**DIRECTIVE:**
Retype the entries below, starting with the line that contains "Screen dimensions: 1316x924" and going on through the end of the entries. Leave the pictures out.

**DATA EXTRACT:**
* start *
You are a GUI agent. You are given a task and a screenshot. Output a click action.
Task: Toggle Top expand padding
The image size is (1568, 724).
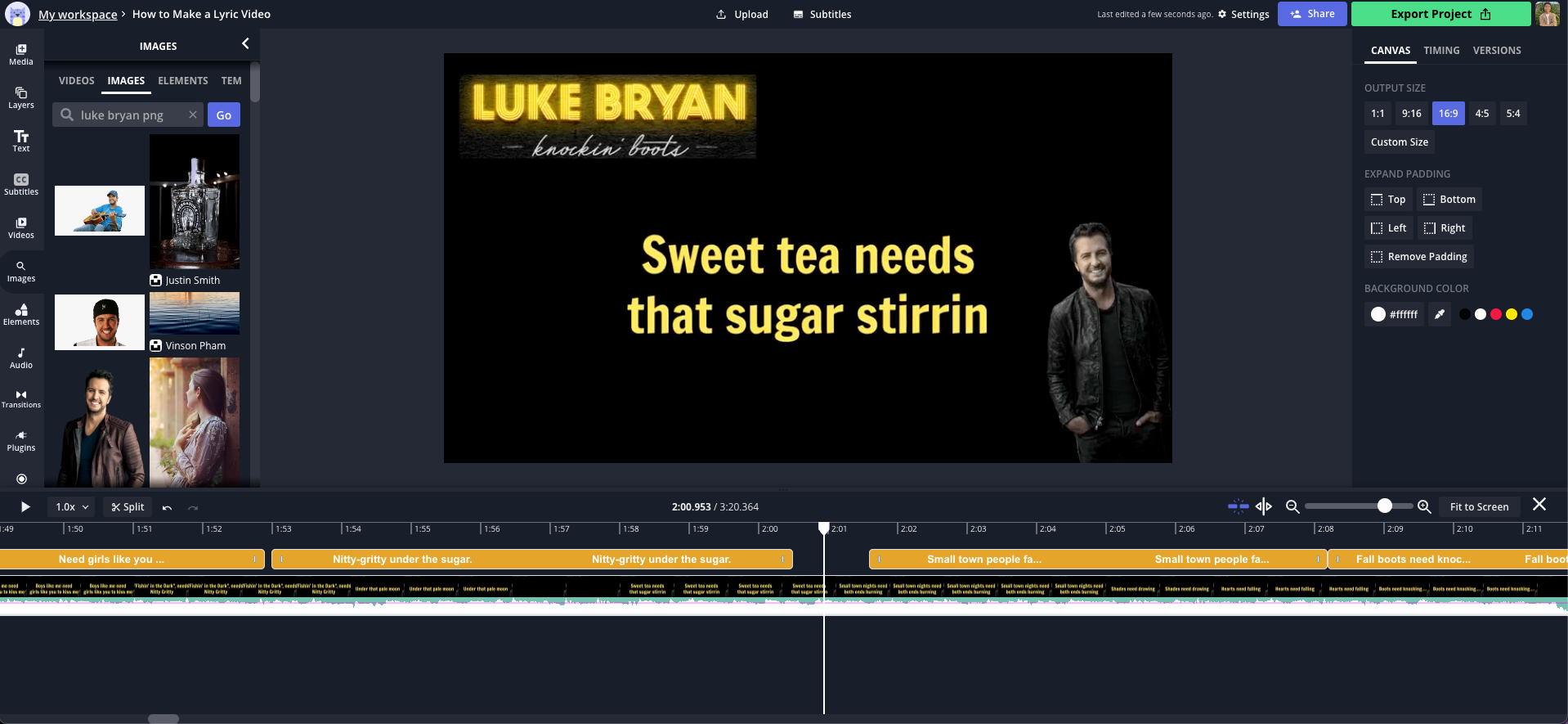pyautogui.click(x=1388, y=200)
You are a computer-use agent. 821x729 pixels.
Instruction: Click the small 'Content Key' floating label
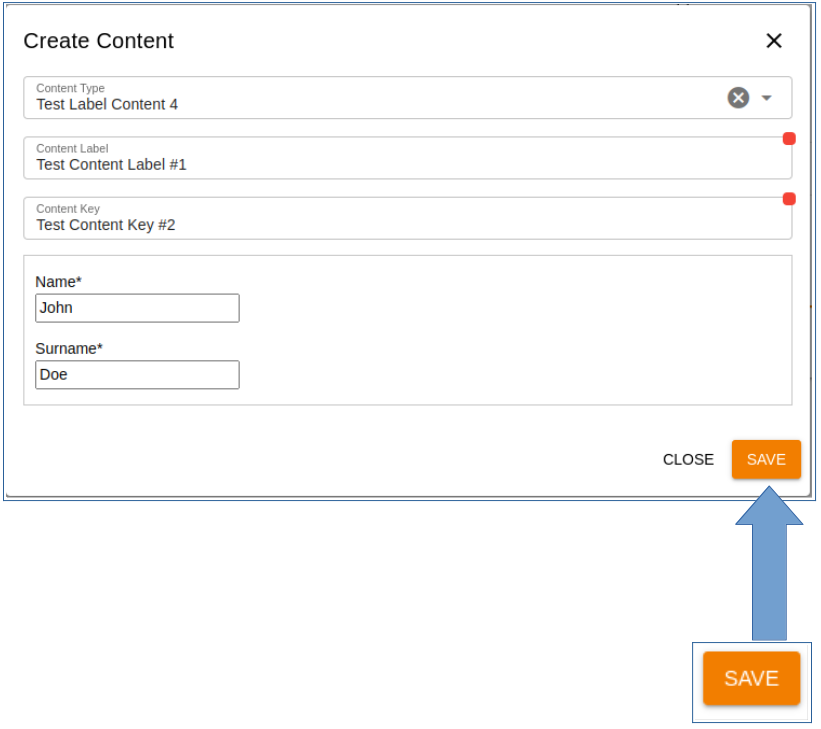click(68, 209)
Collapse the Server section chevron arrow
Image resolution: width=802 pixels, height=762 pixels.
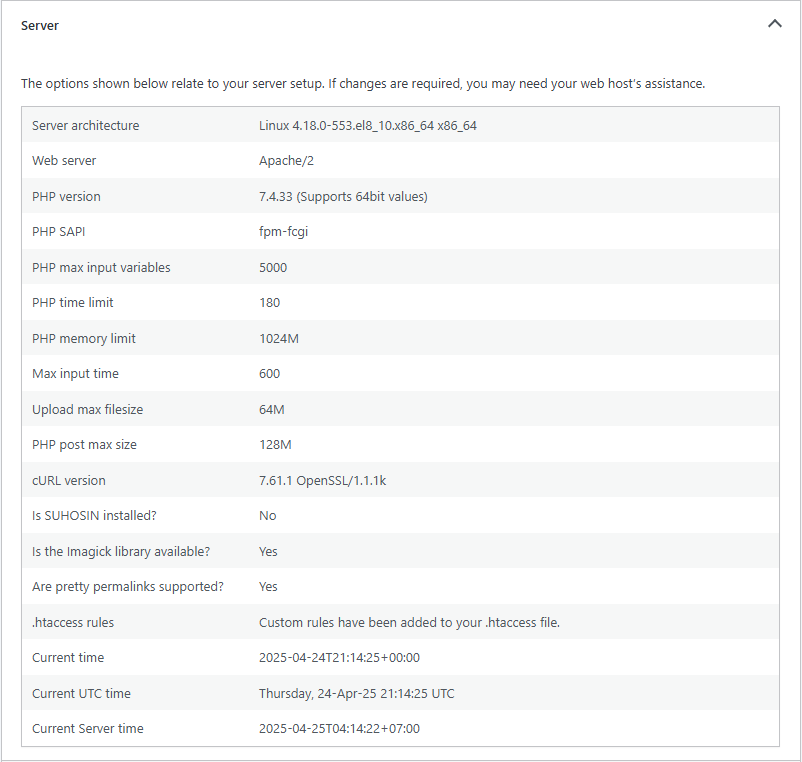(774, 24)
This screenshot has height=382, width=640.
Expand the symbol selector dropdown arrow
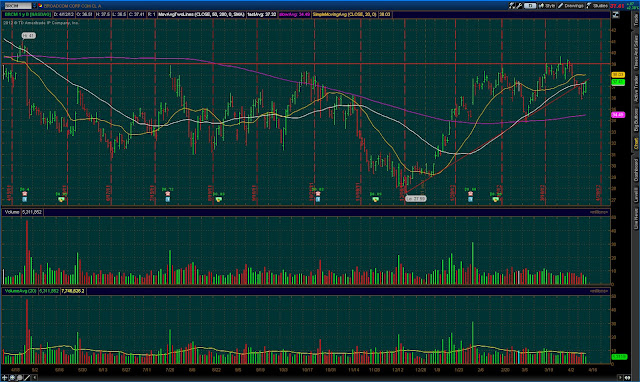pos(34,6)

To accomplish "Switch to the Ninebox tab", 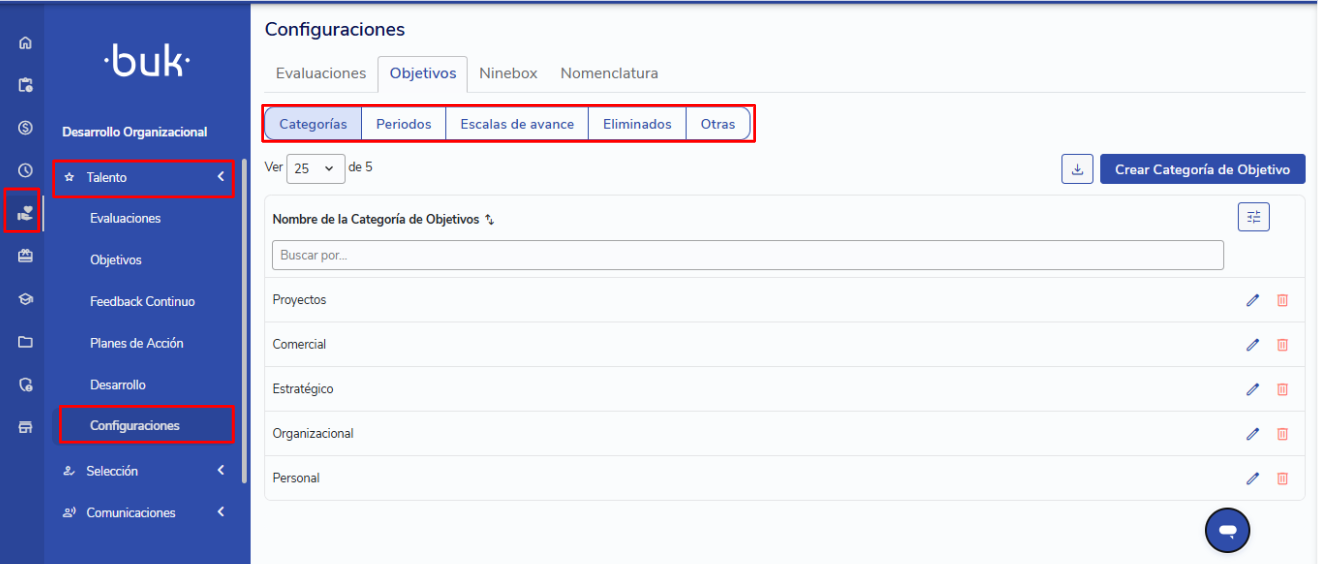I will [x=508, y=74].

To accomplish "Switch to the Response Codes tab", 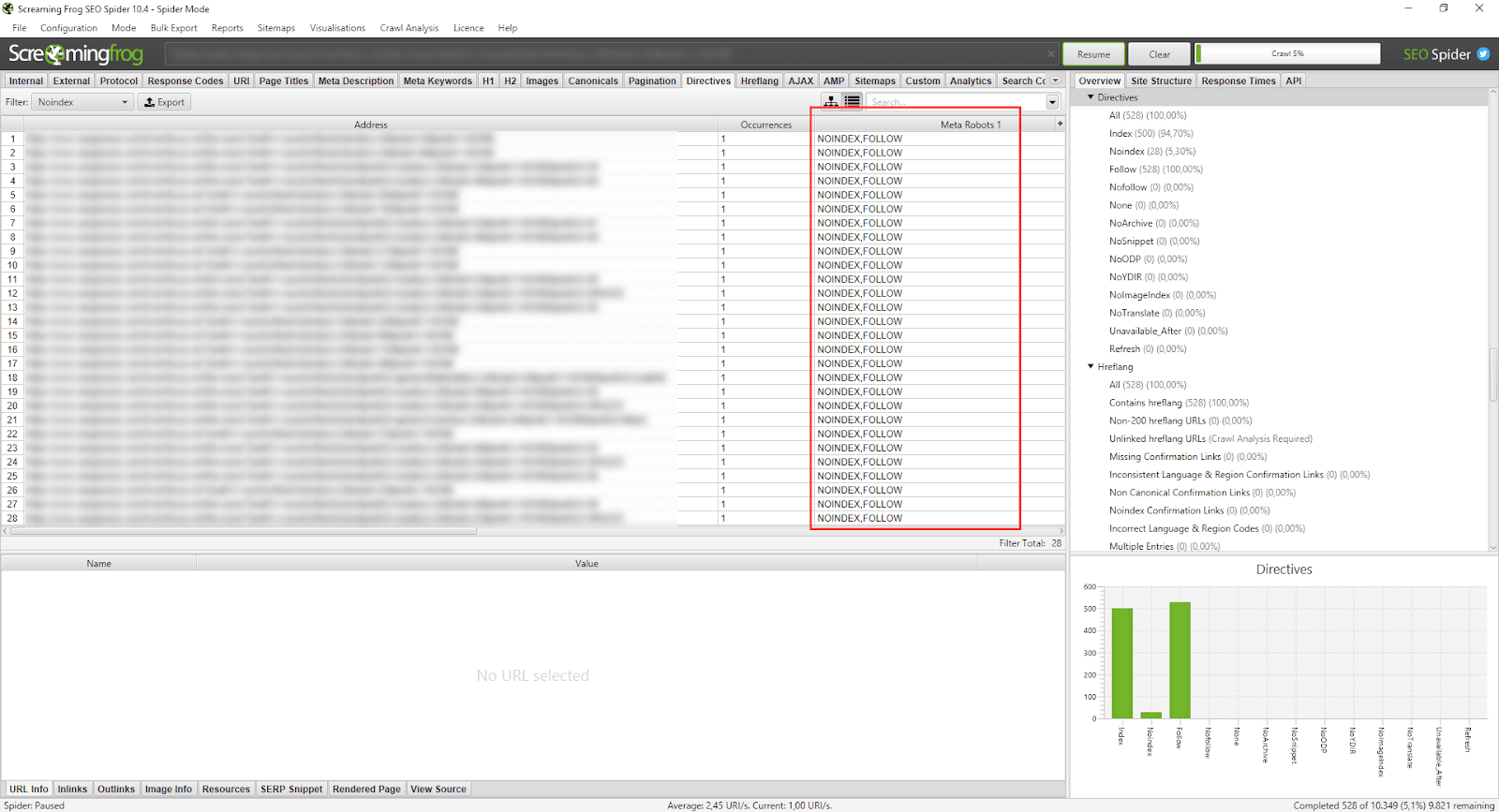I will pyautogui.click(x=185, y=81).
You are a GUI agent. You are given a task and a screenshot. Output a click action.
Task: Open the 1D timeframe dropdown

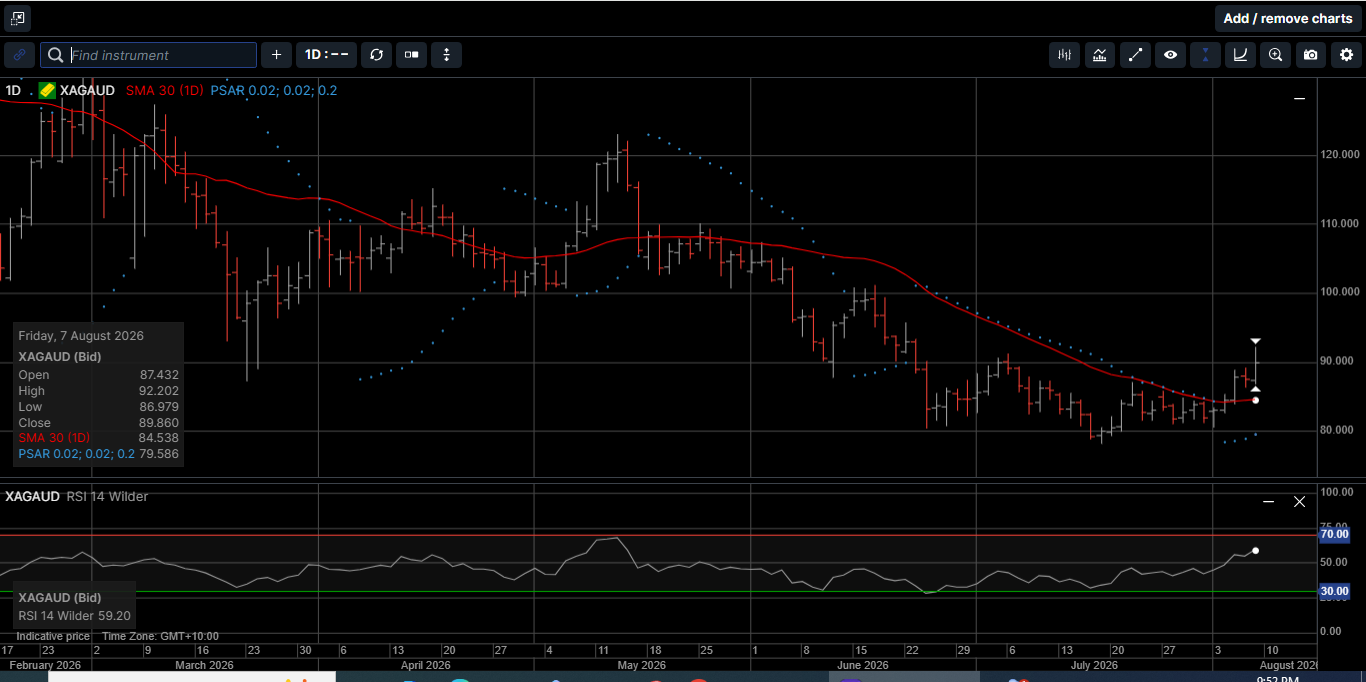coord(326,55)
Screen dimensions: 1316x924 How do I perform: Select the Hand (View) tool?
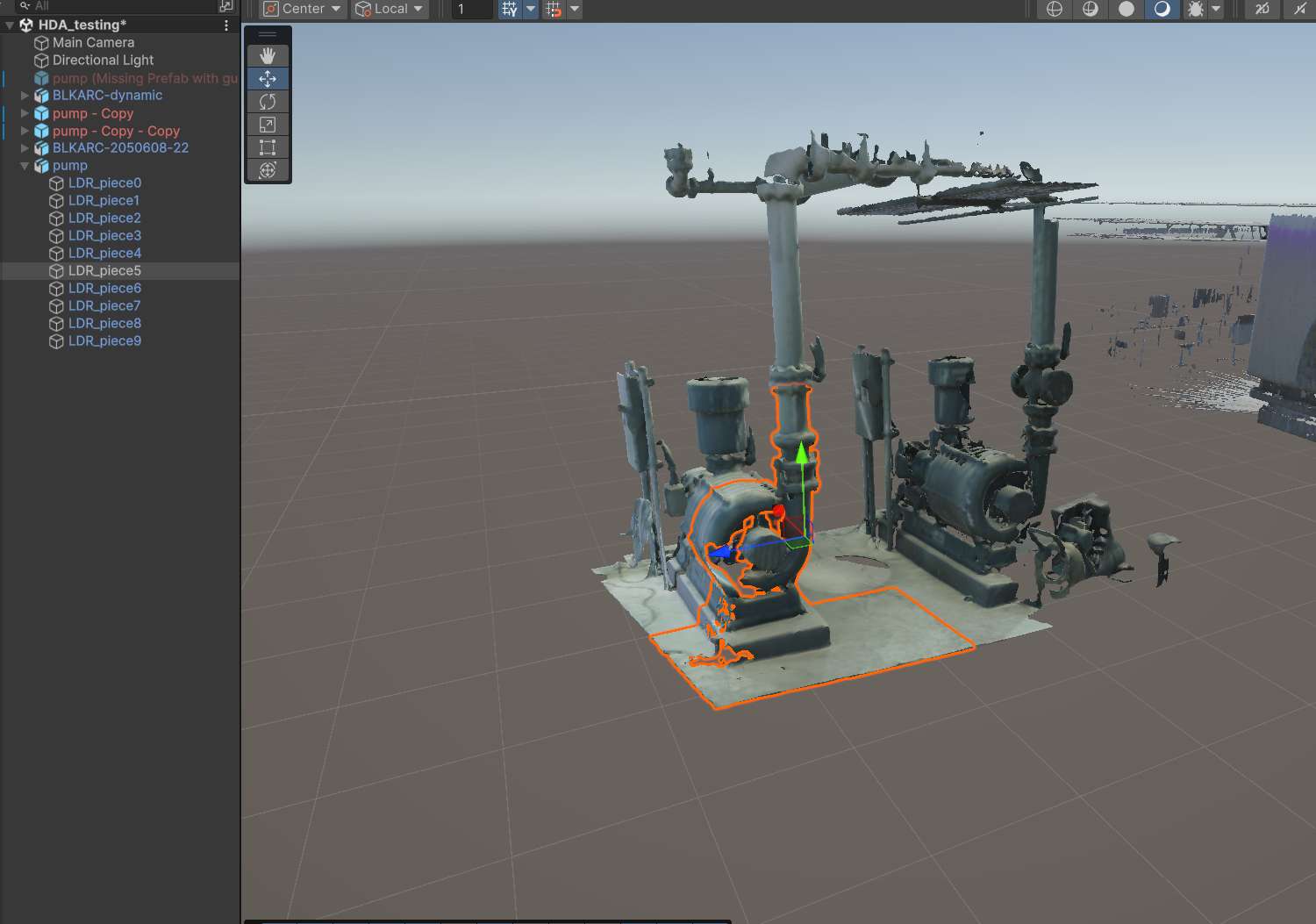tap(268, 55)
* end *
**WORKED ANSWER:**
Screen dimensions: 1316x924 How do I perform: Select the Hand (View) tool?
tap(268, 55)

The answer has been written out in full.